I've seen a lot of kids’ movie slop in the last three years and I’m happy to report Inside Out 2 (2024) was not the worst, despite everything I’ve written below. Inside Out (2015) was lauded as a breakthrough in kids’ media: there was no villain and no romantic subplot! The story centered the interiority of a young girl experiencing the joy and grief of growing up! I liked Inside Out. It was poignant, funny, and clever.
Inside Out 2 deviates little from its predecessor, aside from introducing some new emotions (anxiety, ennui, embarrassment) and concepts (sense of self, core beliefs), and thus felt less fresh than the original. Additionally, I watched the sequel sitting next to my nearly four-year-old daughter, which as usual caused me to see the film through the eyes of someone much younger and more impressionable.

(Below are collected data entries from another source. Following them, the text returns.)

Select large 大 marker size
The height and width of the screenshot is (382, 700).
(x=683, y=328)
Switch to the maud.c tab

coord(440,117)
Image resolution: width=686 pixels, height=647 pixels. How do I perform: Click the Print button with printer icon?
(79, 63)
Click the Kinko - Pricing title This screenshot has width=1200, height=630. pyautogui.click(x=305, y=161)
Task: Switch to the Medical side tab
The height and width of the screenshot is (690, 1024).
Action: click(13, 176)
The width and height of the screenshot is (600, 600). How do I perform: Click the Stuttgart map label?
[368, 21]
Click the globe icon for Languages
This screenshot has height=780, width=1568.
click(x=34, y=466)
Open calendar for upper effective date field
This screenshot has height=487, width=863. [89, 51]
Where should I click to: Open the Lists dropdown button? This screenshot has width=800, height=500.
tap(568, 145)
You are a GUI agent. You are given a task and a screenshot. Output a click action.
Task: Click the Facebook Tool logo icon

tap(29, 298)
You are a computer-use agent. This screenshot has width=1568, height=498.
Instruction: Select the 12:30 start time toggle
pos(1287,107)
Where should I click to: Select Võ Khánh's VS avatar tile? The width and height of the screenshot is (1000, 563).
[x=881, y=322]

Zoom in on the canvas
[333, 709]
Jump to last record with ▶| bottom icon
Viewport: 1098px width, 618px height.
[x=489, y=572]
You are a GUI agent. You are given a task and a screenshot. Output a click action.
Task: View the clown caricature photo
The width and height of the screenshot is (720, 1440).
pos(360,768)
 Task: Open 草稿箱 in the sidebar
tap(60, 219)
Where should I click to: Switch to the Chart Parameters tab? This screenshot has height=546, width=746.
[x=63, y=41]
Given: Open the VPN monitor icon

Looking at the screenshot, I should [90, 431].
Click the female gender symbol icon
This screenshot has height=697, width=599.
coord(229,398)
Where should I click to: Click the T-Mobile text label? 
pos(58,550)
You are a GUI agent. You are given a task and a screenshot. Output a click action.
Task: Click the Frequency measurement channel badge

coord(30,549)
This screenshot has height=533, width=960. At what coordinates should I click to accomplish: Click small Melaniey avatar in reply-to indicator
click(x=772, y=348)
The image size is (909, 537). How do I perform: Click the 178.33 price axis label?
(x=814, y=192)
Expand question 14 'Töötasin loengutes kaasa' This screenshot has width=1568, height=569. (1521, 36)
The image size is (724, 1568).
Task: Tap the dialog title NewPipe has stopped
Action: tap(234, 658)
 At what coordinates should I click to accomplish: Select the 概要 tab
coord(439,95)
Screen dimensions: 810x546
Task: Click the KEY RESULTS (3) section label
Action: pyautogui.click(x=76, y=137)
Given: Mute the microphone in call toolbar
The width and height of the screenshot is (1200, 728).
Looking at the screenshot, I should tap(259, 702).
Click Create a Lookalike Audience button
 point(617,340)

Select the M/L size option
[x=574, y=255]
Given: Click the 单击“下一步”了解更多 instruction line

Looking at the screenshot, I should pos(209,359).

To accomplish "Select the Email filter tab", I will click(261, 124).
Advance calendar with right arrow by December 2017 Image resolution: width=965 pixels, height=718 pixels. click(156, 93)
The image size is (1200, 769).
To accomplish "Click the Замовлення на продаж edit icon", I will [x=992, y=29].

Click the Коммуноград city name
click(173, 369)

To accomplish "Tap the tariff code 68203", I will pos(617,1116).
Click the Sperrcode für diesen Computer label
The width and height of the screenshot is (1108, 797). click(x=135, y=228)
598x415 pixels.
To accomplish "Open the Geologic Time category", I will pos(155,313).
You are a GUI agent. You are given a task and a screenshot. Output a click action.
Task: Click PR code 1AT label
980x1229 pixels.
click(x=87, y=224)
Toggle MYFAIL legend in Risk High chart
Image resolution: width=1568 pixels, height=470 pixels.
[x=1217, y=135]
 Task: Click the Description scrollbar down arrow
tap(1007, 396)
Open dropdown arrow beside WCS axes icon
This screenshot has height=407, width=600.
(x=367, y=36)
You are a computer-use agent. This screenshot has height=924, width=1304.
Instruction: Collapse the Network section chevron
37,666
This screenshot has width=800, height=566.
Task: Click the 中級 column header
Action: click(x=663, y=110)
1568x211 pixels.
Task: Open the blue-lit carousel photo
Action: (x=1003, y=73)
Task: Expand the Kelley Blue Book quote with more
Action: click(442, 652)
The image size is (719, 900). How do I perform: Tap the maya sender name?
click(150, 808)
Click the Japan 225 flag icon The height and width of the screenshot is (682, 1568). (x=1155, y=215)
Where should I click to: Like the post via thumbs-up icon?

During the film, I couldn’t stop thinking that Inside Out 2 is doing a disservice to the fundamental experience of understanding the self. The questions Riley must answer in the film (Who am I? What do I believe about myself? Why do I feel or act the way I do?) are, at the expense of sounding grandiose, some of the great existential questions. These are questions people have been trying for millennia to answer via literature, art, philosophy, and religion.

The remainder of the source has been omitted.